Taxi Driver at 50 — why the film still matters

  • Core argument

    • Andrew Miller argues Taxi Driver (1976) remains relevant not as a portrait of 1970s New York but as a window into Travis Bickle’s disturbed perception—his loneliness, rage, and delusions.
  • Key observations

    • The film’s New York is more a projection of Travis’s psyche than a documentary of the city’s realities.
    • Travis is an alienated Vietnam veteran whose misogyny, racism and affinity for violence map onto modern phenomena (e.g., online radicalization / incel culture and the manosphere).
    • Violence is Travis’s route to attention and meaning; the film’s climactic shooting spree reveals him as psychotic, yet within the story he’s misread by society and turned into a “hero” by the press.
  • Cultural afterlife

    • The film’s most quoted line (“You talking to me?”) is often appropriated as macho bravado, missing the line’s original context as a hallucinatory self‑address.
    • Miller suggests posterity has sometimes admired the film’s protagonist instead of treating the story as a warning; the film’s true genre may be closer to horror.

Notable quotes and moments

  • On Takaichi’s appeal: her campaign slogan and persona distilled to “work, work, work, work, work” — emphasizing action and energy.
  • On academic responsibility: the philosophy professor — “If I can’t speak, who can?” — illustrating faculty sense of duty to defend academic freedom.
  • From the Taxi Driver analysis: the idea that the film’s “hero” is actually a psychotic loner whose violence is misrecognized by society.

Key takeaways

  • Japan: Sanae Takaichi’s decisive victory gives the LDP a rare supermajority and a strong personal mandate for faster, bolder security and economic reforms—but those moves carry fiscal and political risks.
  • U.S. higher education: state-level legislation and administrative compliance are reshaping curricula and constraining academic freedom in multiple states, prompting legal challenges, internal adaptation, and chilling effects on teaching and campus life.
  • Culture: Taxi Driver’s power endures because it probes alienation and violent fantasy; our reception of the film says as much about contemporary audiences as about 1970s New York.

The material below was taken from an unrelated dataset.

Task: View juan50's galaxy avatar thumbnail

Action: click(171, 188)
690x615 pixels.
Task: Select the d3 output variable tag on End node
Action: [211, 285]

Further implications to watch

  • Japan: whether Takaichi can manage markets’ concerns while expanding spending; the pace and substance of defence reforms; the opposition’s recovery or realignment.
  • U.S. campuses: court rulings and federal responses, institutional strategies to protect academic freedom, and the long‑term effects on scholarship and student experience.
  • Culture/society: continued examination of how art that depicts violent outsiders is interpreted—or glamorized—by later audiences.